Some garden ornament is so irresistable that you don’t mind doing some restoration. This very old French cast iron and porcelain vase is dated on the side-Paris, 1827. That it was 183 years old, of great size, and unusual in its construction and surface-this made it a very intrigueing and compelling object.  I arranged to purchase and ship it to Michigan from Florida-having only seen pictures. 

Though I expected to see considerable evidence of its age, pictures do not tell everything.  I was enchanted with its worn porcelain surface; the original pattern is so beautifully faded.  I had visions of it placed and planted in a landscape such that the benefit would be to everyone’s mutual satisfaction.  The sheer scale of it was exciting.  One of Rob’s pictures from Italy is of a massive Italian olive jar that served as a prop to an old climbing rose planted next to it. This vase brought the possibility of that level of romance to mind again. 

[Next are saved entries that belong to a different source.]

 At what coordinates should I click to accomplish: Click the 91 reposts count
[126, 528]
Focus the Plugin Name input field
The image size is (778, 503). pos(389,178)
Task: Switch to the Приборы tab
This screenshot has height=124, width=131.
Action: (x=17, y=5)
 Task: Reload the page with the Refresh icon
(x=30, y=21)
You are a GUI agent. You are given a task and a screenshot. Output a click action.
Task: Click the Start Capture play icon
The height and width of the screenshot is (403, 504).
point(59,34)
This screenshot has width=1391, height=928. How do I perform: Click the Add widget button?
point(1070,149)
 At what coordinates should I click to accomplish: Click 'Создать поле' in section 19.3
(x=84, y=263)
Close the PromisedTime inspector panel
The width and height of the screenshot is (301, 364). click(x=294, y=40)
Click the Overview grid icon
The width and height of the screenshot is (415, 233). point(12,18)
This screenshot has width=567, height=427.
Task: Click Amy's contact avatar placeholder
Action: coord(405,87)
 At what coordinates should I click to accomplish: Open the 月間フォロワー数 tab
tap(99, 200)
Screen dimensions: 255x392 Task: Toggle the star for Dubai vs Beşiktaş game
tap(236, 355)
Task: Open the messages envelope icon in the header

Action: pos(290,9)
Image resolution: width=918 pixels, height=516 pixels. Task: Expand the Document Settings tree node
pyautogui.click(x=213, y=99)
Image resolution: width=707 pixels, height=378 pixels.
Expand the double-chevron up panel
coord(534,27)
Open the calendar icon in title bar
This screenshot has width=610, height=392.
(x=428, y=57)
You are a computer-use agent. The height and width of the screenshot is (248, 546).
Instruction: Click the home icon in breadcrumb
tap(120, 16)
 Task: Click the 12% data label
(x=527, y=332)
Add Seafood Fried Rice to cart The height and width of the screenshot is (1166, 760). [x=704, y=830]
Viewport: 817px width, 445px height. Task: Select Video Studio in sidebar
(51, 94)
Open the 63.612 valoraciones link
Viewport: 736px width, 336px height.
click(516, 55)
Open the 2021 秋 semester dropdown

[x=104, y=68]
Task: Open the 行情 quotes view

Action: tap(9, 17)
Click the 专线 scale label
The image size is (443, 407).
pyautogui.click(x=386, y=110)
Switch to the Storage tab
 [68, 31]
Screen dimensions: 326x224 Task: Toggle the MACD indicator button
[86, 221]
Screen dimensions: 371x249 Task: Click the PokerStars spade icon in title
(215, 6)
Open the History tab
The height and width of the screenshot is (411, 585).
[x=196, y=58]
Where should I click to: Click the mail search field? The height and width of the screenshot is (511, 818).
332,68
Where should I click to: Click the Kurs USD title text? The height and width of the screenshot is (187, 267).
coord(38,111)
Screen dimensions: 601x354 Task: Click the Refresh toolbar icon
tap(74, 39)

However, the vase had issues. The thick cast iron base plate had deteriorated considerably over its very long life.  Buck doubted that the trip from Florida had anything to do with the fact that the base was in pieces.  The bolts which fastened the base to the top had completely rusted through. It was just very old, and in need of some restoration. It took four people to get this piece over to the Branch studio.  Buck had a 1/4 inch thick piece of steel cut to make a new base; the restoration project would have to get in his queue-at the end of the line.  

He had the base drilled with holes, hoping that he could weld what was left of the bolts to the new base.  He  would work on it as he had time; the new base and feet got completed in fairly short order.  What was to come would take a lot more time, and be quite involved. It would have to wait until there was time.  Early this summer a landscape project came along that was calling for this vase. My client fell for it just as fast as I had; the restoration process picked up speed. 

The first order of business-getting the vase in a position and at a height where he could work on it. A bridge crane in his studio which can lift and move up to five tons at a time is a handy gizmo at a time like this.  He was able to thread straps through the bottomless pot, and set it on a work surface.    

The vase is comprised of six separate cast iron panels.  Each panel had two flanges which allowed each piece to be bolted to the next.  Construction of course was dependent on the technology of the time.  The inevitable spaces between adjacent flanges were stuffed with some kind of caulk which had dried, shrunk and otherwise deteriorated to an alarming degree.  Once the vase no longer had a bottom, realigning all the panels to recreate the original round shape was a challenge.    

With the pot stabilized on the table, the bridge crane would help him maneuver the base into place.  The process of fitting the new base to this piece took what seemed like days. 

Buck finally called this morning to say vase and base were one again. He was able later to weld the old rusted stubs of the fastening bolts to the new base.  He plans to finish the steel in dark grey automobile primer.  I know it will be beautiful.  The landscape installation is finished, and ready for the delivery and planting of this vase.  I cannot wait.